Bon Appetit; September, 2008
- 1 cup or more olive oil, divided
- 2 lbs. plum tomatoes, halved lengthwise, seeded
- 1 1/2 t. dried oregano
- 3/4 t. sugar
- 1 or 2 cloves of garlic, minced very finely
- 2 t. minced fresh parsley
- aged goat cheese
- 1 baguette, thinly sliced, toasted
Preheat oven to 250 degrees. Pour 1/2 cup oil in 9 x 13 glass dish. Arrange tomatoes in dish, cut side up. Drizzle with remaining 1/2 cup oil. Sprinkle with oregano, sugar and salt. Bake 1 hour. Using tongs, turn tomatoes over. Bake 1 hour longer. Turn tomatoes over again. Bake until deep red and very tender, transferring tomatoes to plate when soft, about 15 – 45 minutes longer.
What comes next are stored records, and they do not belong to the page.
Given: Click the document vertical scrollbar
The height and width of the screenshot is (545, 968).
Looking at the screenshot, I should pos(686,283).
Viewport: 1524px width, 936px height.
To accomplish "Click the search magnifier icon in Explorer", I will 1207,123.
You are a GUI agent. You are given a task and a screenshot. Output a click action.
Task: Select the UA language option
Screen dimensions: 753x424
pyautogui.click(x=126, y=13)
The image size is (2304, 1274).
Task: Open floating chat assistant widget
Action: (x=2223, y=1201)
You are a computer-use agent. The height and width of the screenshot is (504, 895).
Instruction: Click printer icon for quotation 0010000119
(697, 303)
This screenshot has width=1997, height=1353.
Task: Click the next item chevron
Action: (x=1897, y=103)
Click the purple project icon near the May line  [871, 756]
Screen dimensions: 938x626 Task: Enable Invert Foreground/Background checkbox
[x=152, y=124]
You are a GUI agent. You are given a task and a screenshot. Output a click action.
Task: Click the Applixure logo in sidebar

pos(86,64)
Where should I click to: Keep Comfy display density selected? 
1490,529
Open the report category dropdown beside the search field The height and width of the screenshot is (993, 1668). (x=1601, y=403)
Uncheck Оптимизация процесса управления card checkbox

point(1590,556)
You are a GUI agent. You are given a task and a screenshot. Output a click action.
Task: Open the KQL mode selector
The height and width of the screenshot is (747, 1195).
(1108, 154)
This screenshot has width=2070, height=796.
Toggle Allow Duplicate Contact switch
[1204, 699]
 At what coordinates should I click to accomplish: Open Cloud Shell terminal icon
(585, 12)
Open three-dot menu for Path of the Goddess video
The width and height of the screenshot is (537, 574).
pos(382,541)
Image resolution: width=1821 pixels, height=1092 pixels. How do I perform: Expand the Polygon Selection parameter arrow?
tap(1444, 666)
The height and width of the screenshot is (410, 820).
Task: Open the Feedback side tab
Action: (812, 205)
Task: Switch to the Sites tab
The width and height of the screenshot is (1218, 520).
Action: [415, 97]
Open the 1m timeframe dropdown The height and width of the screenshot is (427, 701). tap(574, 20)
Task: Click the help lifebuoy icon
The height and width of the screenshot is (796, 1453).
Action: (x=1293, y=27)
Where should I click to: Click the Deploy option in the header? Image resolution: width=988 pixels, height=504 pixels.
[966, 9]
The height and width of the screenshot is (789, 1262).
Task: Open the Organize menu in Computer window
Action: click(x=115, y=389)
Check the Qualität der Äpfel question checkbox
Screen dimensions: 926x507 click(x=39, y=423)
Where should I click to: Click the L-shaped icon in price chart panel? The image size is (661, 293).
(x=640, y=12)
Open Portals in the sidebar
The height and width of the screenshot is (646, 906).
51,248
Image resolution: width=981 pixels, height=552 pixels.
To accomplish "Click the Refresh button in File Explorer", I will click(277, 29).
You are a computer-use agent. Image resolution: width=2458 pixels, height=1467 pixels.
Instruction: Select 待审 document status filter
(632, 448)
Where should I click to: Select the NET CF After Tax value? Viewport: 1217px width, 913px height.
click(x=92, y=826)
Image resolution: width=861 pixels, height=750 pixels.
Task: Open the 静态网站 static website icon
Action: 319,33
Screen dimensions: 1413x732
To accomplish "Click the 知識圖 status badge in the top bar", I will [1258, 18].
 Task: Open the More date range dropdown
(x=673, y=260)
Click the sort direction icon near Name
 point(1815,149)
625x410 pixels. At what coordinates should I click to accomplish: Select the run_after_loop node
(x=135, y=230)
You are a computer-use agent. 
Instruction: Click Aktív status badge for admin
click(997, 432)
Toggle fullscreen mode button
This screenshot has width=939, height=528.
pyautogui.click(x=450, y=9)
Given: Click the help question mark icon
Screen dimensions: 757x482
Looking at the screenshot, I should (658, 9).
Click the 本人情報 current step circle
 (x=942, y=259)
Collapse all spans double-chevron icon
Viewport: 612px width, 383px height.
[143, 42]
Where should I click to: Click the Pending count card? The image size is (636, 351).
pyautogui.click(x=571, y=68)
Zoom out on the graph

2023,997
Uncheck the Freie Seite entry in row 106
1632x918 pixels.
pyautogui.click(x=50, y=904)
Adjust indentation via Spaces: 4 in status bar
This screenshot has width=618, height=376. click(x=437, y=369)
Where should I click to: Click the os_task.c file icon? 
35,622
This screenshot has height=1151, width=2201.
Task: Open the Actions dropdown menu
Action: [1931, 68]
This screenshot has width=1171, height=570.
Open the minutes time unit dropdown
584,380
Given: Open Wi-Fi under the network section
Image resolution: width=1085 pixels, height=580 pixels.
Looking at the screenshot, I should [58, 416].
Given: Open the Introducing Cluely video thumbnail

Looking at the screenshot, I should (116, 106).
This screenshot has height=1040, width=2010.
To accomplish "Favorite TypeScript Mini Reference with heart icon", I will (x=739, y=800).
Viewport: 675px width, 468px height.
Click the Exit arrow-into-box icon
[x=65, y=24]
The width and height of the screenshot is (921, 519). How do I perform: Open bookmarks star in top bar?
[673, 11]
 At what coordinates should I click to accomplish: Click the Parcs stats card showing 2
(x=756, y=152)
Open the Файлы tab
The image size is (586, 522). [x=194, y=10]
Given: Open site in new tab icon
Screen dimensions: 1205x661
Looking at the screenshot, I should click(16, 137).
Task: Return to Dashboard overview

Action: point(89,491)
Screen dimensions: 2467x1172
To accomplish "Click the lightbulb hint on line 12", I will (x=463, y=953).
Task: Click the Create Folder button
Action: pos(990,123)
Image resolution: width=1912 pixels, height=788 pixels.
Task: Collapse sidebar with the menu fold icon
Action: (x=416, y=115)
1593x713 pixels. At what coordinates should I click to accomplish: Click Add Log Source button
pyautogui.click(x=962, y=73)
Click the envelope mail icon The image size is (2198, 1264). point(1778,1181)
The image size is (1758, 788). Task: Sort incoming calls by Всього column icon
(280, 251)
Layer tomatoes in medium bowl, sprinkling garlic and parsley over each later; reserve oil in baking dish. Drizzle tomatoes with reserved oil, adding more if necessary to cover. Let stand at room temperature for 2 hours. Can be covered and refrigerated for up to 5 days. Bring to room temperature before serving.
Serve with goat cheese and toasted baguette slices.